11. Looking at the aforestated facts which even the High Court had noticed, we feel that the Tribunal can not be said to have awarded more amount by way of compensation.
12. From the order of the tribunal, we find that the appellants had in fact proved that they had spent Rs.3,49,128/- towards medical expenses for treating their son. They had to purchase certain instruments worth Rs.58,642/- for making life of their son comfortable and Rs.31,000/- had been spent towards nursing and Rs.1,37,000/- had to be spent for Physiotherapist. Looking at the fact that Rajanala Ravi Krishna will have to remain dependant for his whole life on someone and looking at the observations made by the Tribunal, which have been reproduced hereinabove, in our opinion, his life is very miserable and there would be substantial financial burden on the appellants for the entire life of their injured son. At times it is not possible to award compensation strictly in accordance with the law laid down as in a particular case it may not be just also. We are hesitant to say that it is a reality of life that at times life of an injured or sick person becomes more miserable for the person and for the family members than the death. Here is one such case where the appellants, even during their retired life will have to take care of their son like a child especially when they would have expected the son to take their care.
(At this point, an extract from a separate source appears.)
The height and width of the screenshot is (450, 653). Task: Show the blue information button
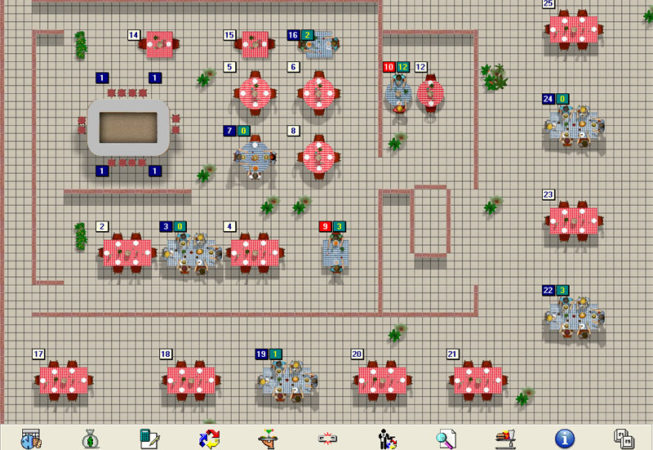(564, 437)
13. Though, the High Court has rightly followed the principle laid down in the case of Sarla Verma (supra), in our opinion, the amount of compensation awarded by the Tribunal is more just. The Tribunal awarded a lump sum of Rs.10 lacs and the amount of expenditure incurred by the appellants for treating their son. The total amount awarded by the Tribunal was Rs.18,75,800/- which, in our opinion, is not too much and in our opinion, the said amount should be awarded to the appellants.
14. In the circumstances, we quash and set aside the judgment delivered by the High Court and restore the order of the Tribunal. The amount of compensation determined by the Tribunal along with interest @ 7.5 % from the date of presentation of the claim petition till its realization shall be paid to the appellants.
15. The appeal is allowed with no order as to costs.